Violani con Gaccione
alla Libreria Feltrinelli
di Viale Sabotino a Milano
(Foto: Eleonora Parodi)

Ad aprire il volume è la prefazione dello scrittore e giornalista Angelo Gaccione, da anni direttore della rivista culturale “Odissea”, pensata come voce pubblica per tutto il variegato mondo dei senza voce, luogo di intervento civile e culturale attento ai temi della memoria, dei diritti e della pace. Nel suo testo Gaccione colloca il romanzo nel più ampio orizzonte della letteratura resistenziale e ne sottolinea il valore etico. In uno dei passaggi più significativi ricorda come la Resistenza sia stata “l’epopea di un popolo – limitato se vogliamo – ma che nelle sue avanguardie e nei suoi eroi ha finito per riscattare il disonore dell’intera nazione»” La prefazione contribuisce così a mettere in luce il senso profondo della storia raccontata da Violani: la possibilità, anche nelle circostanze più estreme, di scegliere la propria parte. In appendice al volume il saggio “Antigone e la legge del cuore: la coscienza come giudice supremo. Dissenso, obiezione, diserzione: la responsabilità morale nel totalitarismo e nella guerra” del giornalista Marco Margrita, direttore delle Gondour Edizioni. Il contributo amplia il significato del romanzo collocandolo in una riflessione più ampia sul rapporto tra obbedienza e coscienza.
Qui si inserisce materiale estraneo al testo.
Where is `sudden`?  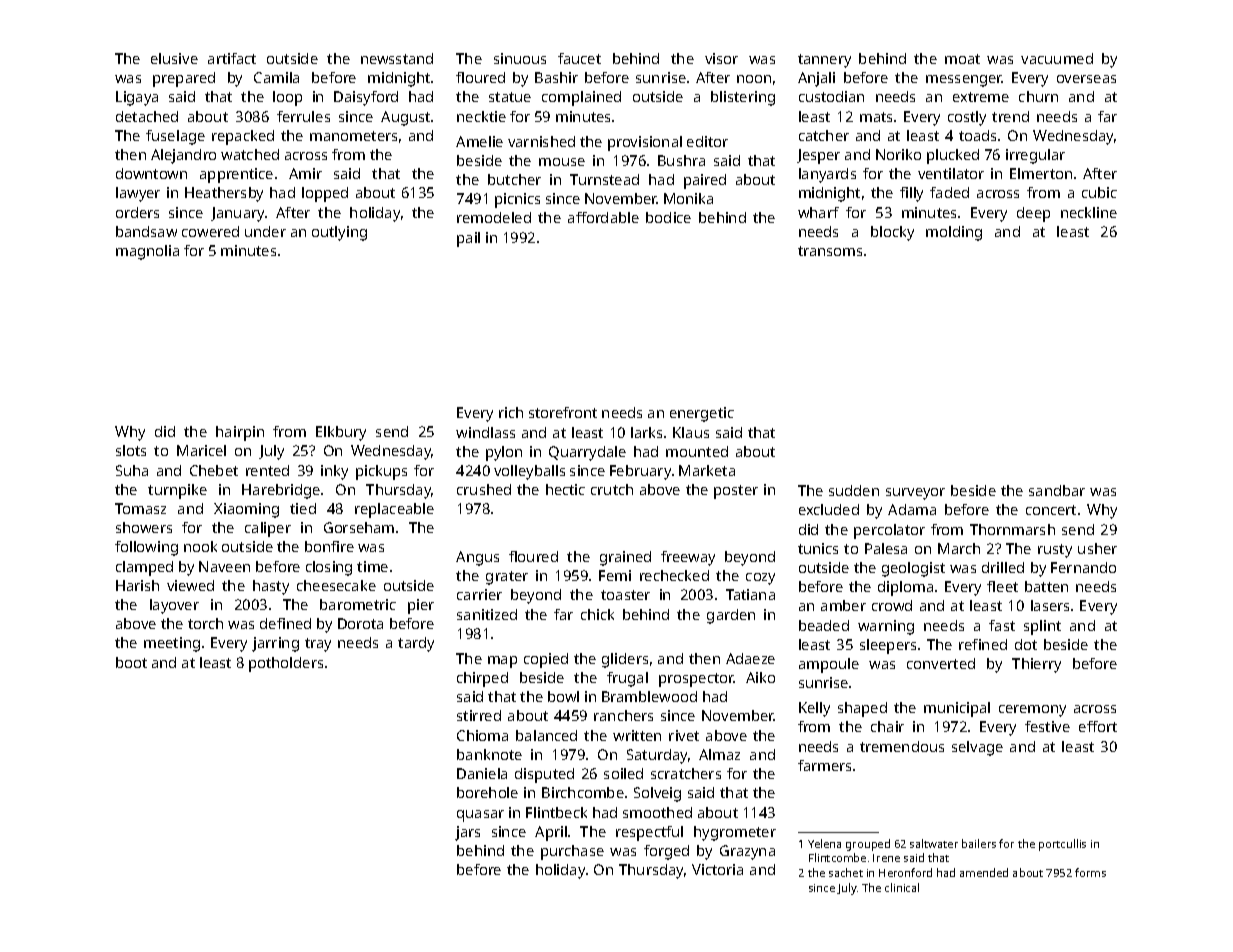 sudden is located at coordinates (854, 490).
Attraverso riferimenti alla tragedia di Sofocle e alla storia del Novecento, Margrita mette in evidenza come la scelta di opporsi a un potere ingiusto – o di disertare una guerra – rappresenti prima di tutto un gesto etico, una decisione che riguarda la responsabilità dell’individuo di fronte alla storia. Questa nuova edizione di Sono Coniglio, partigiano restituisce dunque al lettore un libro che unisce racconto e riflessione civile. Il romanzo di Violani, accompagnato dalla prefazione di Angelo Gaccione e dal saggio conclusivo di Margrita, invita a rileggere la Resistenza non soltanto come un evento storico, ma come un interrogativo ancora aperto sulla libertà, sulla coscienza individuale e sul coraggio di scegliere da che parte stare.